I have been retired for about a year now. I was a program manager for a large telecom company overseeing project managers putting in light fiber all over the US. My problem is that I have too many hobbies. I have been active in woodworking off and on for 45 years, but very active in the past 5 years. I am divorced and live alone so my time is my time so to speak. No distractions.
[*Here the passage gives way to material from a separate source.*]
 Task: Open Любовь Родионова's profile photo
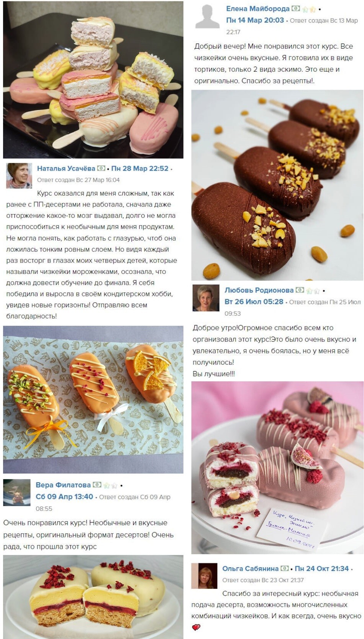pyautogui.click(x=205, y=298)
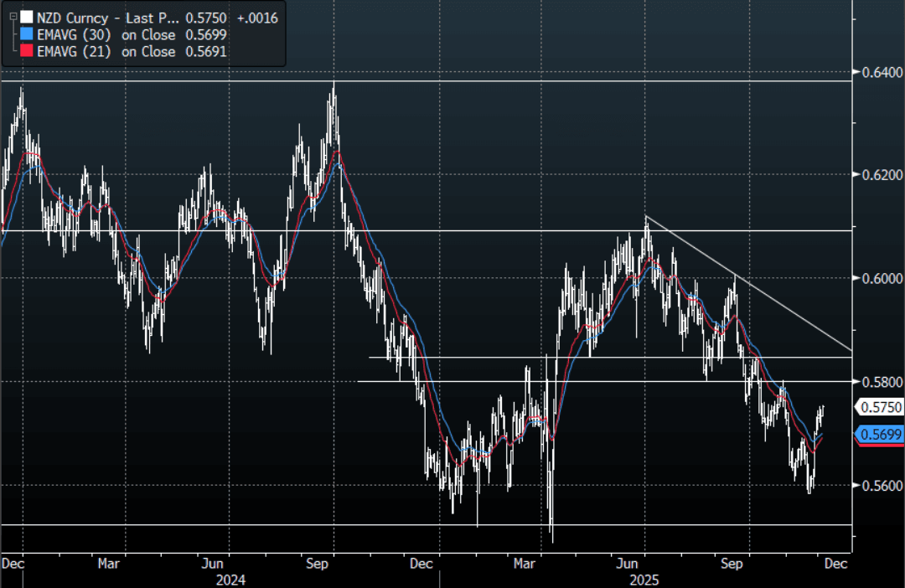
Task: Click the 0.6000 price axis label
Action: 879,278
I find that most people are quite interested in the shop and what I build. I frequent Starbucks and many there are always asking what I have been building. Sometimes asking if they can see the shop or a picture of my projects.

I also love fishing and hunting. So I am often in the boat in the summer and the woods in the fall. I have an amateur radio license, and I like antique collecting, and gardening.

I may have to scale back my hobbies since I am not sure if I can sustain all of them on retirement income.

Many years ago my primary hobby was amateur radio. I have a nice station and spent hours talking to folks all over the world. When I started working after college, I found myself in the microwave radio group for my company working on the equipment and towers. I quickly lost interst in amateur radio and I dont think I have ever gotten it back totally although I am still active. This is my biggest fear with woodworking. I dont want to take any chances to spoil it by doing it professionally so most of my work is for friends and family. I dont often do work for hire.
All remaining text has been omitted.